Ecole obligatoire dès 3 ans : une farce à tous les niveaux

Rédigé par notre équipe le 27 mars 2018.

Aujourd’hui s’ouvrent les Assises de la maternelle. Pendant deux jours, les professionnels de l’Education vont devoir écouter et agréer à tous les messages du Gouvernement. L’affaire n’est pas mince d’autant que l’Elysée a cru bon faire savoir avant même le début de cette opération que l’école deviendrait obligatoire dès l’âge de 3 ans à compter – certainement – de la rentrée 2019. Macron entend créer quelque chose qui existe déjà dans les faits… 

Après le passage bien trop long et cataclysmique de Najat Vallaud-Belkacem au ministère de l’Education nationale, Emmanuel Macron a eu la bonne idée de mettre un homme intelligent et sérieux rue de Grenelle. Pourtant, Macron reste le chef et ne peut pas s’empêcher de le rappeler à tous. Le dernier exemple s’appelle les Assises de la maternelle. Prévues ces 27 et 28 mars, elles ont été court-circuitées par un président qui s’est cru génial en annonçant une mesure qui est déjà ultra majoritairement adoptée en France : la scolarisation à partir de l’âge de 3 ans. 

Une loi inutile

Le nouveau cheval de bataille de Macron est de rendre l’école obligatoire dès l’âge de 3 ans. L’idée est de donner les mêmes repères et savoirs à tous les enfants et de ne pas « créer » d’inégalités dès le plus jeune âge. L’Elysée nous dit qu’un enfant qui évolue dans un milieu défavorisé entend un million de mots en moins qu’un enfant plus favorisé par le cadre de vie. Donc hop ! Tous à l’école pour éviter cet outrage à l’égalitarisme ! Mais Macron a-t-il compris que 93 % des enfants de 3 ans sont déjà scolarisés dans un établissement en France ? L’intérêt d’une loi est donc très limité si ce n’est pour dire nul.

Oui, mais sauf que légiférer en la matière ne présente que des avantages. Le premier est de donner l’image d’un président qui lutte avec acharnement contre les inégalités (c’est important quand on ne fait rien pour s’occuper des inégalités les plus monstrueuses). Le second avantage est qu’avec une telle mesure, Macron est certain qu’elle sera bien appliquée puisqu’elle est déjà suivie par tous à l’exception d’environ 26 000 cas. Enfin, c’est un moyen de brosser le personnel de l’Education nationale dans le sens du poil en leur faisant comprendre que leur travail est formidable et qu’il doit toucher tous les enfants le plus tôt possible.

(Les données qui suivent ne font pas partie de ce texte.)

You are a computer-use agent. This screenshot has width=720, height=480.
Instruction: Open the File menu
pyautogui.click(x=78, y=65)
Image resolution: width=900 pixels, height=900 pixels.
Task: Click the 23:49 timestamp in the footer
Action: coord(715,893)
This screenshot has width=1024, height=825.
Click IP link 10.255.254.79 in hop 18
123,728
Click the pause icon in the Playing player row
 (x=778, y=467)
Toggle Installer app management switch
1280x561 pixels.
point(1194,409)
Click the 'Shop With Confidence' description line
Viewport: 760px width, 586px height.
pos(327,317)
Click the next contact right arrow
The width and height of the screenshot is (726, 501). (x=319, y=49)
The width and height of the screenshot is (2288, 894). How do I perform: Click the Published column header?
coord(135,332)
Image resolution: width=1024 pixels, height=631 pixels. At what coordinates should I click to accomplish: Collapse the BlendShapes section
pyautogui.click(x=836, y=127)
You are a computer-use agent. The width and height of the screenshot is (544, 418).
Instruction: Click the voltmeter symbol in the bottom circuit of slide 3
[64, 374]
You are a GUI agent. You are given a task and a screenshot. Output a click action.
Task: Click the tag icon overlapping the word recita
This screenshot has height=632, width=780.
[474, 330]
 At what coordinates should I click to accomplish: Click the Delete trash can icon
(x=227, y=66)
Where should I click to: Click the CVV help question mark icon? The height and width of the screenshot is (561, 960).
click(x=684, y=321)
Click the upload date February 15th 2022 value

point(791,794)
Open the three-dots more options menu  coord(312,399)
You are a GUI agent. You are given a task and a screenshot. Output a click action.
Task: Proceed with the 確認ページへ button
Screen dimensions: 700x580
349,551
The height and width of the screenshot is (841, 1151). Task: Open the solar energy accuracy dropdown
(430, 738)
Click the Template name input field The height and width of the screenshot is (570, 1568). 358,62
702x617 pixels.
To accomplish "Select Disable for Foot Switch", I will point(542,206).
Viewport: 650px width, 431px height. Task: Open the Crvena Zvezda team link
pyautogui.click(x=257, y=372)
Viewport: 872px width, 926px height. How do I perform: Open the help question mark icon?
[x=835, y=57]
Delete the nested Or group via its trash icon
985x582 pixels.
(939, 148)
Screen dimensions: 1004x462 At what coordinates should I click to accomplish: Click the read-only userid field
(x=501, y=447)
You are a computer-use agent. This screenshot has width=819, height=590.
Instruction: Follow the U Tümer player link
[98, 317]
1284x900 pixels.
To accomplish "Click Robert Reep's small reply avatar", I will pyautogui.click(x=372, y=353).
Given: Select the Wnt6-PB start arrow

La seule présence de Boris Cyrulnik dans l’équipe en charge de la réforme de la maternelle aurait dû mettre la puce à l’oreille. Comme toujours avec Macron, il faut des noms ronflants qui rassurent ceux qui en auraient besoin. Avoir un neuro-psychiatre habitué des plateaux télé est un garde-fou intéressant quand on est dans la communication à outrance.

Espérons que les prochaines mesures présentées seront d’un autre calibre, car les plans de com’ n’ont jamais fait avancer la moindre cause mise à part celle de se faire élire. Un peu de travail et de retenu ne feraient pas de mal à un président dont les chevilles enflent dangereusement.

Déjà une remarque sur cet article

  1. Bluesun dit :

    Il faut une science politique nouvelle à un monde tout nouveau.

    Nous avons eu Sarko le vendeur de vent, puis Hollande le capitaine pédalo, et comme il faut une science politique à un monde tout nouveau, nous avons à présent l’élu Macron, le jeune novice qui s’y colle, pour faire du neuf avec du vieux.

    C’est vraiment dommage que 90% des politiciens donnent une mauvaise réputation aux 10% qui restent.

    Ca fait des décennies que les enfants commencent l’école à 3 ans, voire même deux ans (si l’enfant est propre).

    De nos jours avec le « changement » les gens de 40 ans sont encore des adolescents. Macron n’a pas d’enfants, la première connaissance aurait été d’en avoir.

    Mais en démocratie, la politique est l’art de faire croire au peuple qu’il gouverne. MAGIQUE la poudre de perlimpinpin.